There’s also a strong ghost system present here as well. You can run against a ghost of yourself, the leaders of that stage, and even your friends when playing a level, which can give you hints on how to save time or just provide a thrill in terms of the competition that naturally occurs when another “player” enters the fray. It saves the information regarding the customization of your Rex at the time (more on this later in the review), just to add a little bit more character to the ghosts and their own “unique” personality that you’re racing against. And even if you die during the stage (or the ghost dies), the game continues on with that run, which is even cooler in my opinion as seeing the ghost all of a sudden disappear can boost your confidence as you race past where it was.

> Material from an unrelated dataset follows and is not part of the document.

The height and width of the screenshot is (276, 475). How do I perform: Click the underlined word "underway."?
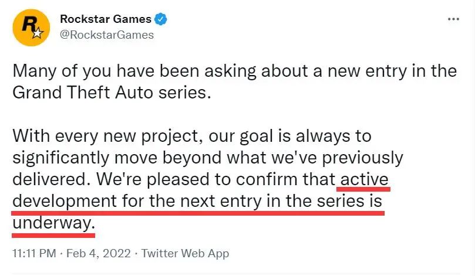pos(53,223)
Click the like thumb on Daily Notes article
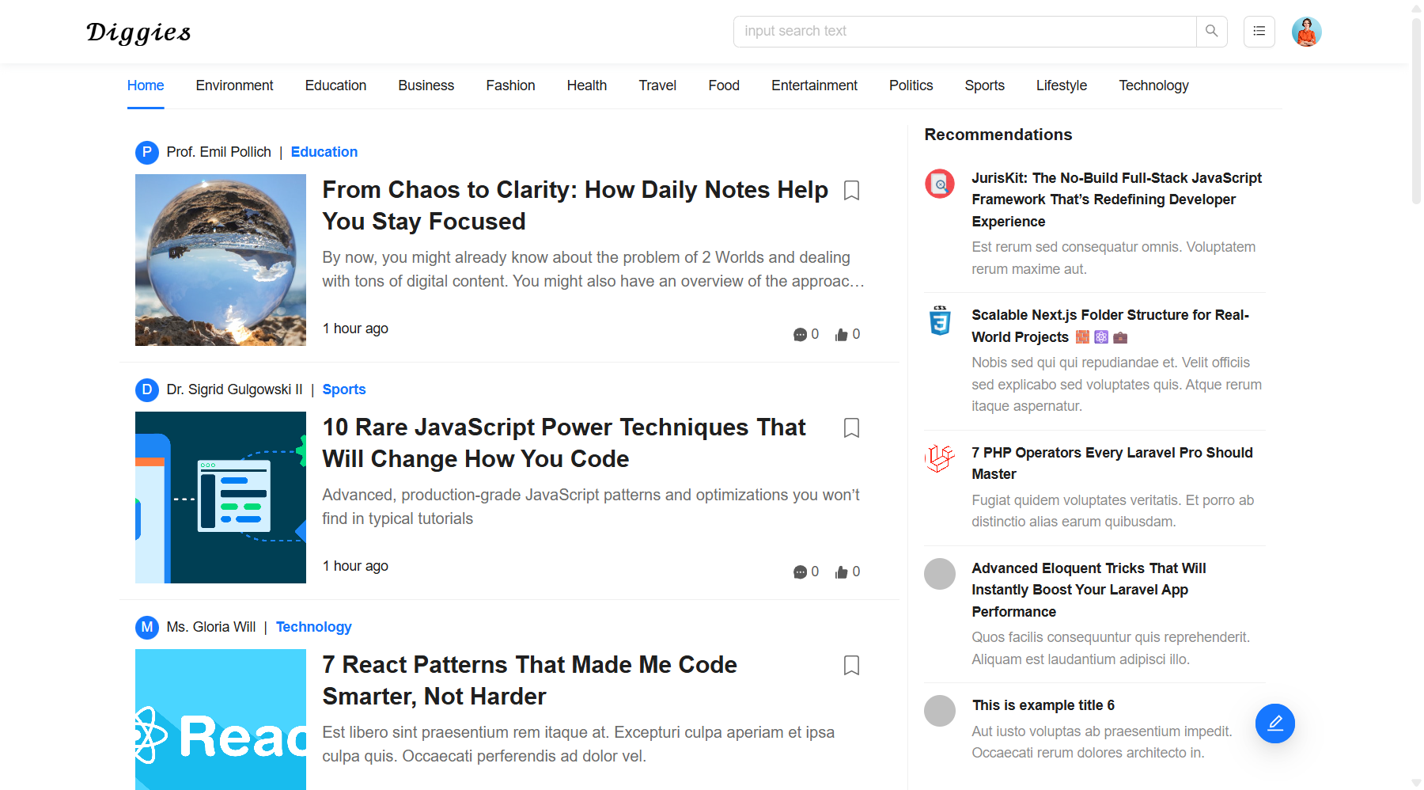The width and height of the screenshot is (1424, 790). 842,335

You also have boss monsters ever so often to fight, and you use Rex to basically take what the boss throws at you and throw it back at them in some form. The later bosses are tough in particular with trying not to die, and those stages specifically give you an extra bonus if you get all 3 stars, earning you an unique head for Rex (more on this later). While overall there aren’t too many bosses, and their patterns aren’t exactly the greatest in terms of complexity, it served as a nice change of pace against the speedrunning sections of JumpJet Rex.
I also love that you can customize Rex in a lot of different ways. In your travels, levels will have coins that you collect, as well as hidden collectibles for Rex and his home base of operations (his pad as the hip kids would call it). You can customize Rex in terms of his skin color, his head, his feet color, and even the color of the exhaust coming out of his boots. Several of the heads pay homage to veterans and classic games of the industry, and those players that were part of the Early Access period now can fly around with Gaben Rex.

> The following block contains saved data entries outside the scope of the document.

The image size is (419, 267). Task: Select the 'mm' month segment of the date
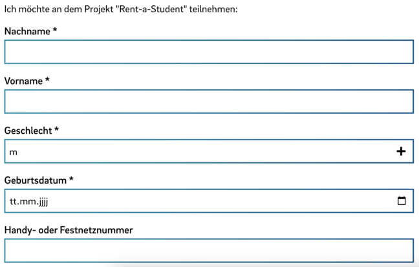[26, 201]
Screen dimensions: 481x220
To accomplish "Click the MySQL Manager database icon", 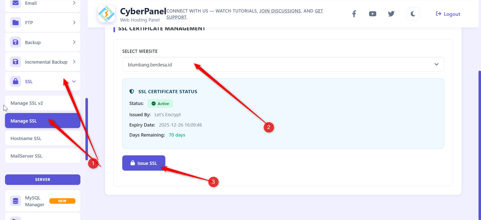I will [16, 201].
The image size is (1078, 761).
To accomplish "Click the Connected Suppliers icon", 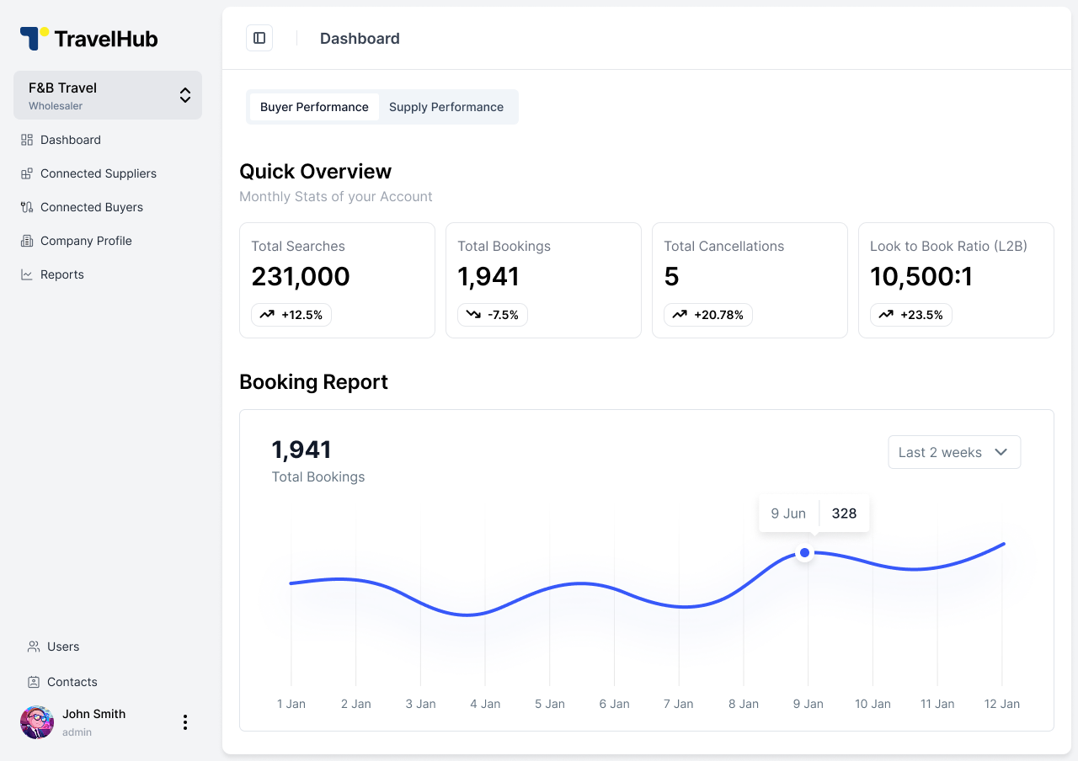I will click(28, 173).
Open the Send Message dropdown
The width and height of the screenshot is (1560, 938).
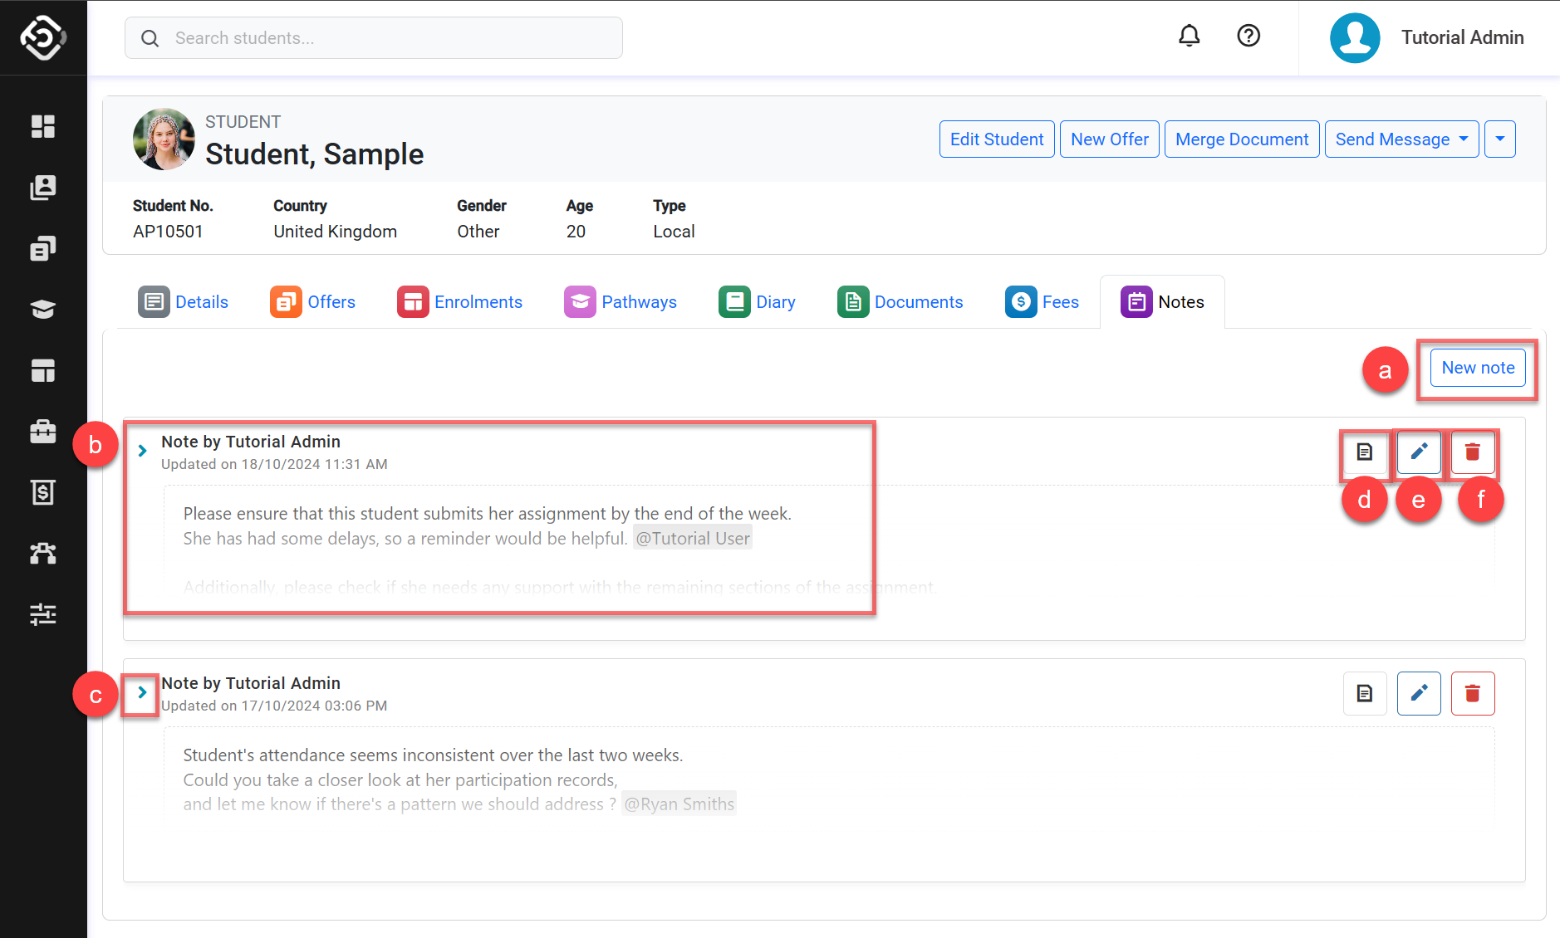(x=1401, y=139)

As for the purchase of in-game content using coins you find, the game’s default rate of earning coin could be a little higher within levels, as it took a while to earn coins to unlock equipment. You don’t get any for beating a level either, and while there are hidden areas that enable you to collect more, it felt too “grindy” in several cases.
The visuals and the environments vary from lush forests to icy tundras, to robotic factories (metal structures) and overall does a good job in presentation. The music selection is nice and catchy, and in particular the detail of the ice levels came through as visually appealing at almost every corner. Not only that, the colors always did well in terms of complementing gameplay, as no hazard ever came out of no where and always worked against the background it was going against. There are stages that miss; in particular some of the more green stages felt off in terms of the flora/fauna and their drawing, which was a disappointment to me, and some of the enemies end up feeling like a completely different art style at times, especially in those areas. It’s a minor gripe, but something that definitely jumps out at a player. Overall, the aesthetic the game has going for it works on a variety of levels, and never worked against the flow of gameplay in question, but there are sections that do feel like they could use a tiny bit of improvement.
For the price tag in question, maybe another set of levels would have been appreciated, as while you’re getting quality content here, those veterans of the series won’t have too tough of a time getting through the hazards that JumpJet Rex throws at you. But there is a lot of replayability with the leaderboards, and it definitely was interesting to watch it develop through Early Access. It’s not blowing the doors off the genre, not by any means, but it’s a very solid and reasonably executed game.
JumpJet Rex was obtained from the developer while the game was in Early Access and reviewed on the PC platform.
A great speedrunner that does the little things right and plays to a certain style of charm.